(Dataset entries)

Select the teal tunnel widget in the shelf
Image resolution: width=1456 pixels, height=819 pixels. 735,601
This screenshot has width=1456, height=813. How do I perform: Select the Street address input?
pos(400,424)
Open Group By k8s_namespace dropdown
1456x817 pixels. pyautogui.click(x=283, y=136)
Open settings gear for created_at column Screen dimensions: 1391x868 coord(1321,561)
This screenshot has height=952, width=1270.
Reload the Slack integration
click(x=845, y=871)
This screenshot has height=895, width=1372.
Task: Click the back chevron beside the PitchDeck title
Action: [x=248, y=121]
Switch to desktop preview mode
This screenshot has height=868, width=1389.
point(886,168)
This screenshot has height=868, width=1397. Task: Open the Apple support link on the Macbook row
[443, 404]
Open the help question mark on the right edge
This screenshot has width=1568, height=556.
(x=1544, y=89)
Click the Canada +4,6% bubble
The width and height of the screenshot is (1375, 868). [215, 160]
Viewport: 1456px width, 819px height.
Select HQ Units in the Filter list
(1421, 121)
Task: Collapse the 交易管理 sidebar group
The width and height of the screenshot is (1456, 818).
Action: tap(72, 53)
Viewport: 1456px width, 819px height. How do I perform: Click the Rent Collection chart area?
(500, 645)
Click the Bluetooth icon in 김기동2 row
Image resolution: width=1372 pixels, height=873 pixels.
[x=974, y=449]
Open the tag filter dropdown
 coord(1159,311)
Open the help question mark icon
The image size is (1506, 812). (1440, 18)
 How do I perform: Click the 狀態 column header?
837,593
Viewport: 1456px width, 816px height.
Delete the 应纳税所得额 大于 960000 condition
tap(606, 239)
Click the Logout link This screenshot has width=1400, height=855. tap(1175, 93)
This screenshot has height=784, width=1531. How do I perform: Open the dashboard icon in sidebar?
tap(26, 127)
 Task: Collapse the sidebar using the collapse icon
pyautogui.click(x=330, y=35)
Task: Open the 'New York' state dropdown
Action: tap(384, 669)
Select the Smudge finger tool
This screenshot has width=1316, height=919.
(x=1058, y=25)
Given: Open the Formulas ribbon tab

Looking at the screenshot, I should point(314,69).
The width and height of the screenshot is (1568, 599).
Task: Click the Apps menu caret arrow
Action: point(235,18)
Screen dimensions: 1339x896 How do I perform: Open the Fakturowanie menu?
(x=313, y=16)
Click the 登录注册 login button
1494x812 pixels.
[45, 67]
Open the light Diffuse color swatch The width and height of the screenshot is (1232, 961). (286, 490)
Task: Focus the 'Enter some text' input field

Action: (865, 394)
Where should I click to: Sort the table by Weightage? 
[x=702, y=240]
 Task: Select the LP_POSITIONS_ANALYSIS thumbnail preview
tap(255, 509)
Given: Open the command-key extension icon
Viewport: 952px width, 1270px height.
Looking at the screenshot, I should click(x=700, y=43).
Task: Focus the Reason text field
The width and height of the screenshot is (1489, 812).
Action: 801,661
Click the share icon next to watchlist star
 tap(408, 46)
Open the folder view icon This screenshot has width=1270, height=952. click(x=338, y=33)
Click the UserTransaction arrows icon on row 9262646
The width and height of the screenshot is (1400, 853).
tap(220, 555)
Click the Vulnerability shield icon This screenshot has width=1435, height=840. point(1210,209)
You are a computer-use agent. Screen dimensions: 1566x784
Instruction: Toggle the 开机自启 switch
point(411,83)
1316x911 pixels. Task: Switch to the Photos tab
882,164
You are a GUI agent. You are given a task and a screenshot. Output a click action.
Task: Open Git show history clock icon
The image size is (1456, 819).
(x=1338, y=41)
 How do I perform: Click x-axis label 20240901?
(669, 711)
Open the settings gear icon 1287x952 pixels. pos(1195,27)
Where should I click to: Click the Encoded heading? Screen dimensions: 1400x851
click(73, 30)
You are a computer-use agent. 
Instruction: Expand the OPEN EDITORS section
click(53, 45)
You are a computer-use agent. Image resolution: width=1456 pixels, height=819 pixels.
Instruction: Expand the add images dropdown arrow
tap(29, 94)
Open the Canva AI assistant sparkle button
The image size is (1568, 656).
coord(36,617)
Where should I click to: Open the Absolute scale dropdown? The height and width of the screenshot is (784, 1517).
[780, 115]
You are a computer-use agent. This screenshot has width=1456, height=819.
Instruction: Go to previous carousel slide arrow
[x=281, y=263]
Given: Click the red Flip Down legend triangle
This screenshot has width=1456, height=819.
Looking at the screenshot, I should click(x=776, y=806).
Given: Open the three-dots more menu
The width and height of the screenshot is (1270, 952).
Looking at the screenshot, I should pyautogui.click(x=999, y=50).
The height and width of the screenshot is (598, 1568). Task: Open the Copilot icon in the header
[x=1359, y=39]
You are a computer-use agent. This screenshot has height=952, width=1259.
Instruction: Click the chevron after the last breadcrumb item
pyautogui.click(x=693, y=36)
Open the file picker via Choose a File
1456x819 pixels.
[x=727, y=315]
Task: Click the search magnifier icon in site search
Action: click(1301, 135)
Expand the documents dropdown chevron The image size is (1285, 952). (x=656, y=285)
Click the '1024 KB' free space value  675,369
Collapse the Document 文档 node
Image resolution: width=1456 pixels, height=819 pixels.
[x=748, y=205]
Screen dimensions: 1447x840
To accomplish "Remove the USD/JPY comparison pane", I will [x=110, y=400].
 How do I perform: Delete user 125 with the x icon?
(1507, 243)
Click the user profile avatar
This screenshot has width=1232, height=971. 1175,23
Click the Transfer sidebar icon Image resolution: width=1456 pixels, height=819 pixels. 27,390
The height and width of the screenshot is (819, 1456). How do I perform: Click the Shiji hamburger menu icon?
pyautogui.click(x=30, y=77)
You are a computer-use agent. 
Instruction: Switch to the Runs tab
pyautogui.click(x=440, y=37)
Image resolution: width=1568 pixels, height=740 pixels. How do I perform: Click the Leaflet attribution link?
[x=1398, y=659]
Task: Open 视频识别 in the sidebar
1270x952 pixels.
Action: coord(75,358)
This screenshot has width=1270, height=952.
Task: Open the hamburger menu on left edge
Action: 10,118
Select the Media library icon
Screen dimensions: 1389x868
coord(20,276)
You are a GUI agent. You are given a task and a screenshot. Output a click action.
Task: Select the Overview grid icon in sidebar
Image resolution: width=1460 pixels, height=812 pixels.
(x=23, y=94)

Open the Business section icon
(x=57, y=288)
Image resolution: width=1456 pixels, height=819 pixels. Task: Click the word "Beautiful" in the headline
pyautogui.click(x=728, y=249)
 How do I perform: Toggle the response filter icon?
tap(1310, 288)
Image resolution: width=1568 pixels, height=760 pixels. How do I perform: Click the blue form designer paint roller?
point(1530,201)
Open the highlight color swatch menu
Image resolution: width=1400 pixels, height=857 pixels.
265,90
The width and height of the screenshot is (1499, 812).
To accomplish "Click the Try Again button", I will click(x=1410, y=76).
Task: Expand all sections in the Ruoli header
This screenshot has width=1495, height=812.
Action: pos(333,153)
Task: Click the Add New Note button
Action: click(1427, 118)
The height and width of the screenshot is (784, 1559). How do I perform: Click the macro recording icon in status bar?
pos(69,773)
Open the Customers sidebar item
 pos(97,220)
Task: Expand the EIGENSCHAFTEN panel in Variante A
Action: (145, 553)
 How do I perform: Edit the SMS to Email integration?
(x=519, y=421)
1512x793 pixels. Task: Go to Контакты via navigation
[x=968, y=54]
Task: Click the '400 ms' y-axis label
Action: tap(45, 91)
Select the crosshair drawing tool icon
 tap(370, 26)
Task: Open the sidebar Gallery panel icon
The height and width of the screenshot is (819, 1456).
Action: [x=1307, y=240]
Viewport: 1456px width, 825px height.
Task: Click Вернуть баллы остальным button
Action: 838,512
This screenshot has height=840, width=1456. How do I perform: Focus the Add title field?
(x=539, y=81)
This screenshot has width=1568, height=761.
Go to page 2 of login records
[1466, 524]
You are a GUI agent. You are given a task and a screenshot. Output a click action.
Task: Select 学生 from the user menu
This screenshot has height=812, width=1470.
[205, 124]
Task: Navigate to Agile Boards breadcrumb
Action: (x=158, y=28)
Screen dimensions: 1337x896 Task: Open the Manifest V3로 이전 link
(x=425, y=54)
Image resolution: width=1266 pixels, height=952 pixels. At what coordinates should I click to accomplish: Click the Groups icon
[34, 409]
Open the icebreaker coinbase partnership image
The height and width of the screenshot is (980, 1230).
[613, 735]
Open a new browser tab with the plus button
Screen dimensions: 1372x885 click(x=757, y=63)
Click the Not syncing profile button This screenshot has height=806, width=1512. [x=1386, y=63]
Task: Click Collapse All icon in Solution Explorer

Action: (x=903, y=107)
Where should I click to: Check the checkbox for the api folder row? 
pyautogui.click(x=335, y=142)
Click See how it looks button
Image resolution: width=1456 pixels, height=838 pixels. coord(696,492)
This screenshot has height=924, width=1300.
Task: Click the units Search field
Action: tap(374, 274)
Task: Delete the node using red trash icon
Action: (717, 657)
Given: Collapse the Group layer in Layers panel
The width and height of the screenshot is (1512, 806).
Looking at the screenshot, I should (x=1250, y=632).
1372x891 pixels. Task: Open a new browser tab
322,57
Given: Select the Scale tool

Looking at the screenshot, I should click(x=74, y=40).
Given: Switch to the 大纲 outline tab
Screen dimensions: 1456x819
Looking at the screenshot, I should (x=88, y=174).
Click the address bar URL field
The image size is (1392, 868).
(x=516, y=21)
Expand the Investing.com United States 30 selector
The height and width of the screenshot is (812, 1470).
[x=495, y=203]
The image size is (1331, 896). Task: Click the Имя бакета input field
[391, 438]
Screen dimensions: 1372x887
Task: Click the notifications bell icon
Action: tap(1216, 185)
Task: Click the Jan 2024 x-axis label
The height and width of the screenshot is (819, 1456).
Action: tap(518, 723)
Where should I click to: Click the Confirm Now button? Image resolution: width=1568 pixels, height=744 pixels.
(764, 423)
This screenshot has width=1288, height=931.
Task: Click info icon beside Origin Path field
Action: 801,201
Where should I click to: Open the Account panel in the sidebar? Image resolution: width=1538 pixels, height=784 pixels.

**Exercise goal:**
All lines from the one that holds "1372x891 pixels. Task: Open a new browser tab" to the end of the entries above must be transcribed exactly, both ends included, and no others.

**Reply:**
1372x891 pixels. Task: Open a new browser tab
322,57
Given: Select the Scale tool

Looking at the screenshot, I should click(x=74, y=40).
Given: Switch to the 大纲 outline tab
Screen dimensions: 1456x819
Looking at the screenshot, I should (x=88, y=174).
Click the address bar URL field
The image size is (1392, 868).
(x=516, y=21)
Expand the Investing.com United States 30 selector
The height and width of the screenshot is (812, 1470).
[x=495, y=203]
The image size is (1331, 896). Task: Click the Имя бакета input field
[391, 438]
Screen dimensions: 1372x887
Task: Click the notifications bell icon
Action: tap(1216, 185)
Task: Click the Jan 2024 x-axis label
The height and width of the screenshot is (819, 1456).
Action: tap(518, 723)
Where should I click to: Click the Confirm Now button? Image resolution: width=1568 pixels, height=744 pixels.
(764, 423)
This screenshot has width=1288, height=931.
Task: Click info icon beside Origin Path field
Action: 801,201
Where should I click to: Open the Account panel in the sidebar? Image resolution: width=1538 pixels, height=784 pixels.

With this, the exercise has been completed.